#### Your task:
Please turn the lines of the material below, from the line with "I want to click" up to and including the line with "Looking at the image, I should click on (407, 149).", into a numbered list with blank lines dropped. Omit the pictures from your answer.

Stored records:

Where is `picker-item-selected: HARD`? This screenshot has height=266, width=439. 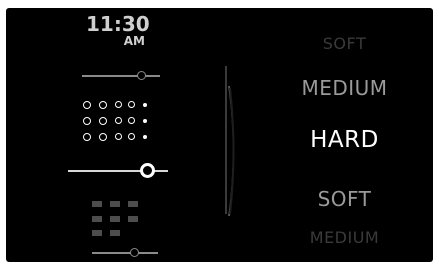
picker-item-selected: HARD is located at coordinates (344, 140).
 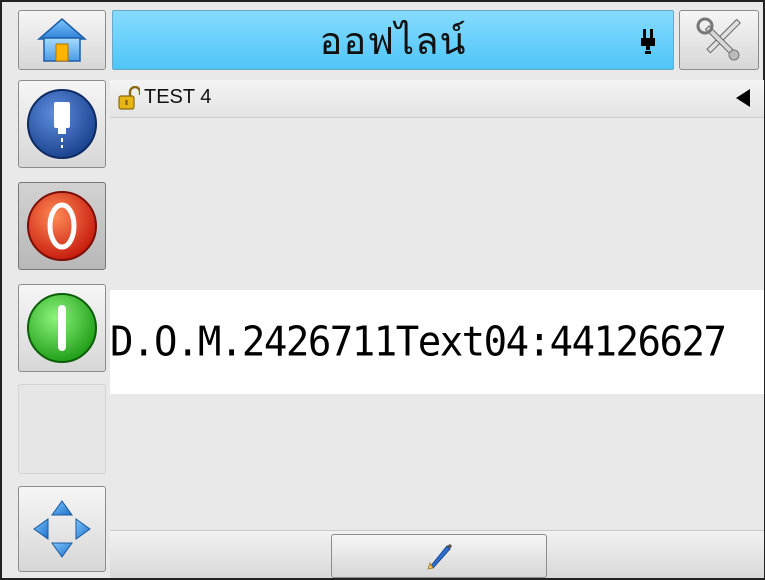 I want to click on navigate-button, so click(x=62, y=529).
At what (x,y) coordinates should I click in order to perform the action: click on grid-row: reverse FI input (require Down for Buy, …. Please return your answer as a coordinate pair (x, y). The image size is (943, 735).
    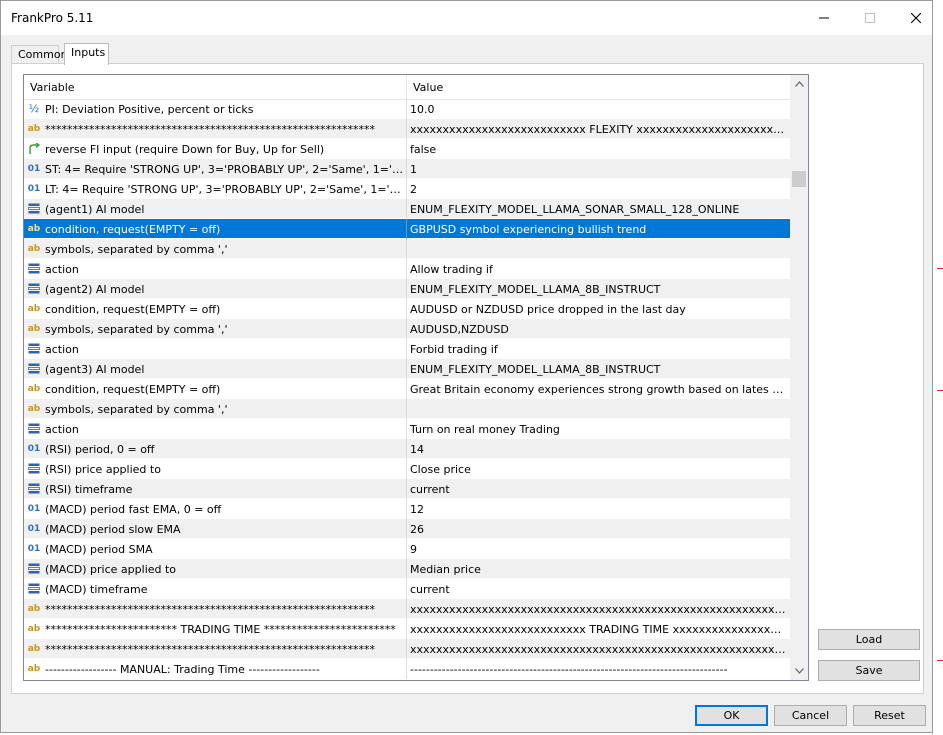
    Looking at the image, I should click on (407, 149).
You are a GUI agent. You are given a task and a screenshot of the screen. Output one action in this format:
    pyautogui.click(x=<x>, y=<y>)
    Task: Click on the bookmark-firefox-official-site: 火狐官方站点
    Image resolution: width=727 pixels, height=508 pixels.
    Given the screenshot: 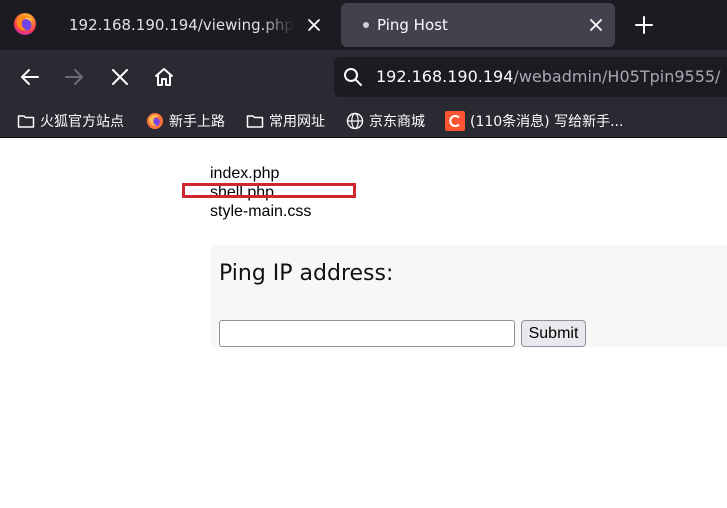 What is the action you would take?
    pyautogui.click(x=70, y=121)
    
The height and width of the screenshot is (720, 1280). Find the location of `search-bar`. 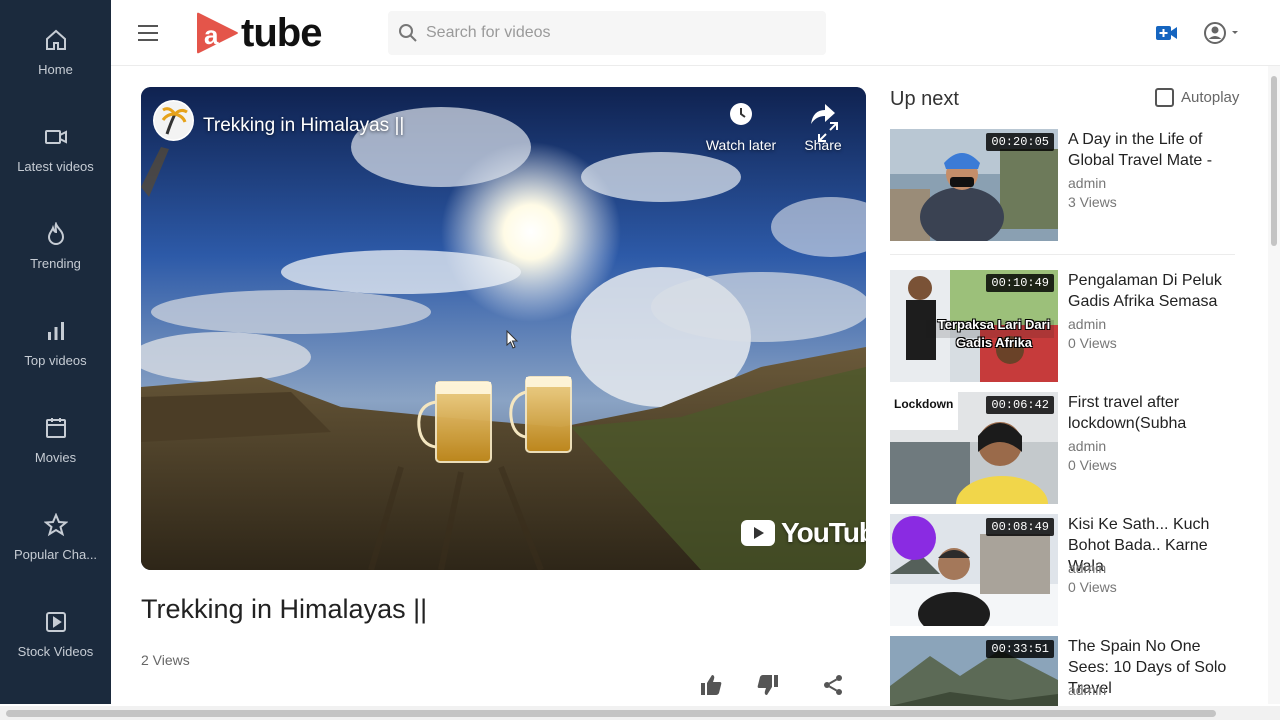

search-bar is located at coordinates (607, 33).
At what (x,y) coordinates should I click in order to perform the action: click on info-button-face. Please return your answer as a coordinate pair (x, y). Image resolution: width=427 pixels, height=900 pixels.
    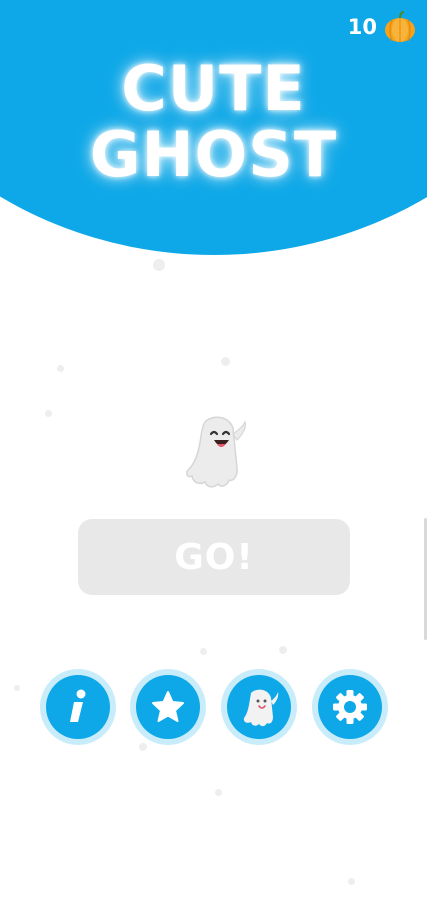
    Looking at the image, I should click on (78, 707).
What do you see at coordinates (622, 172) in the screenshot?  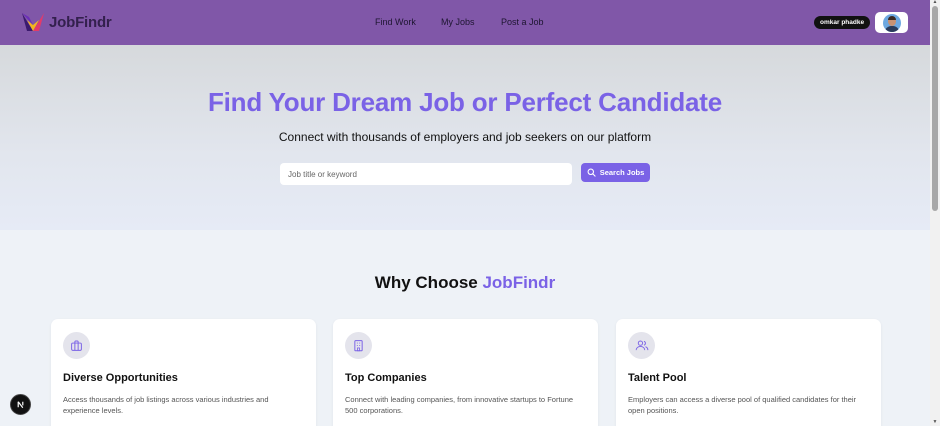 I see `search-jobs-label: Search Jobs` at bounding box center [622, 172].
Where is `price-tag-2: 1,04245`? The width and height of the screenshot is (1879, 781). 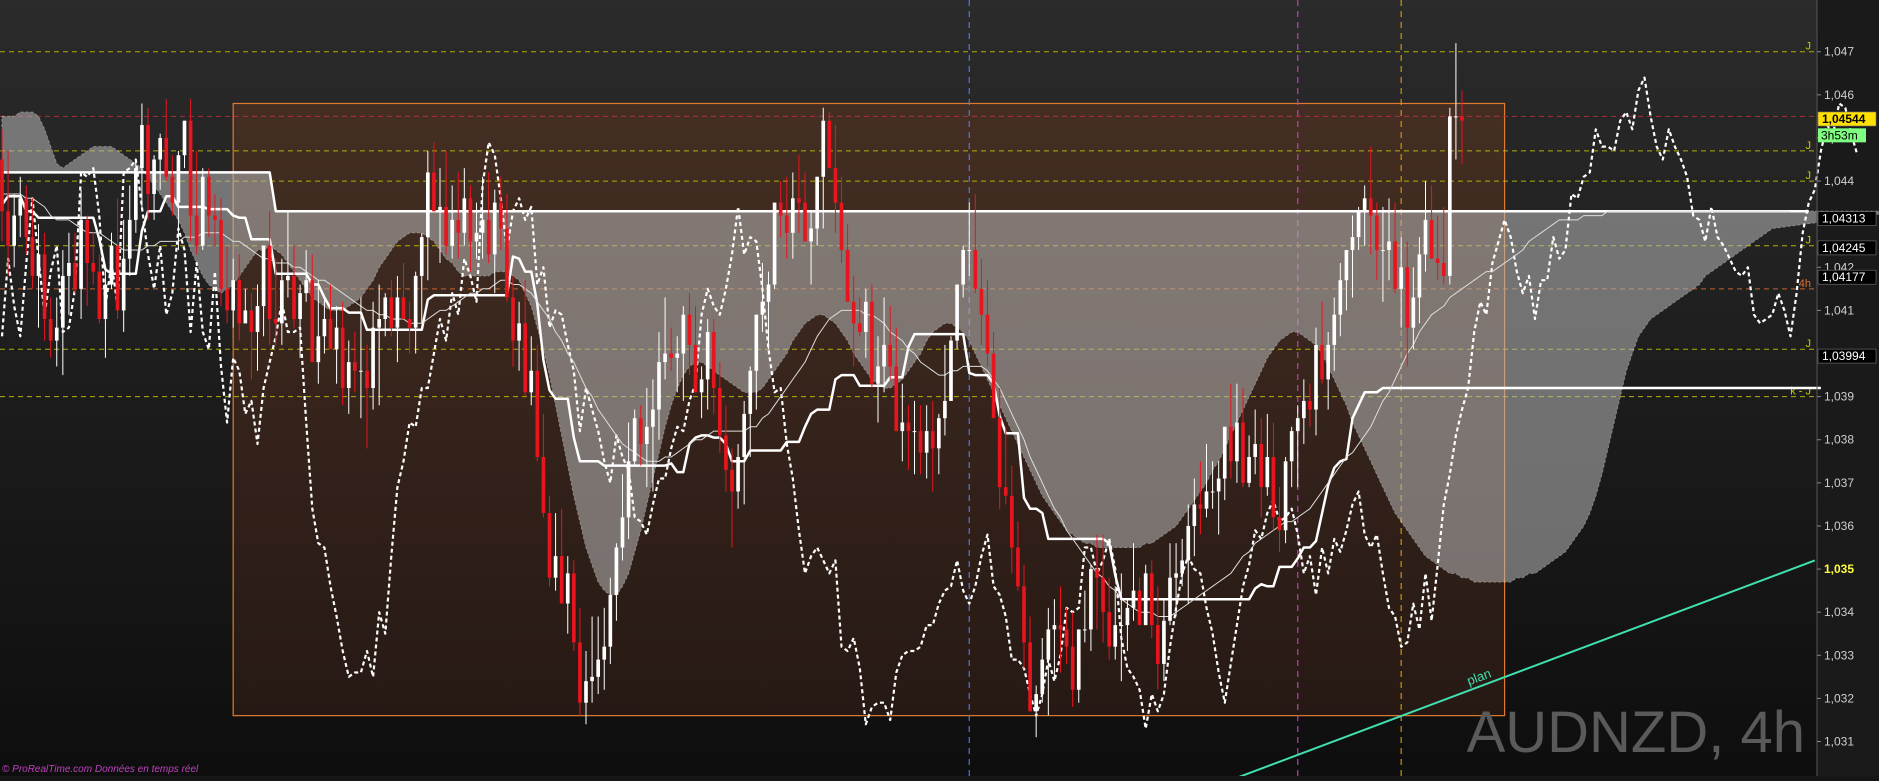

#### Response to this task:
1.   I want to click on navigate-button, so click(x=62, y=529).
2. At what (x,y) coordinates should I click in order to perform the action: click on grid-row: reverse FI input (require Down for Buy, …. Please return your answer as a coordinate pair (x, y). The image size is (943, 735).
3.     Looking at the image, I should click on (407, 149).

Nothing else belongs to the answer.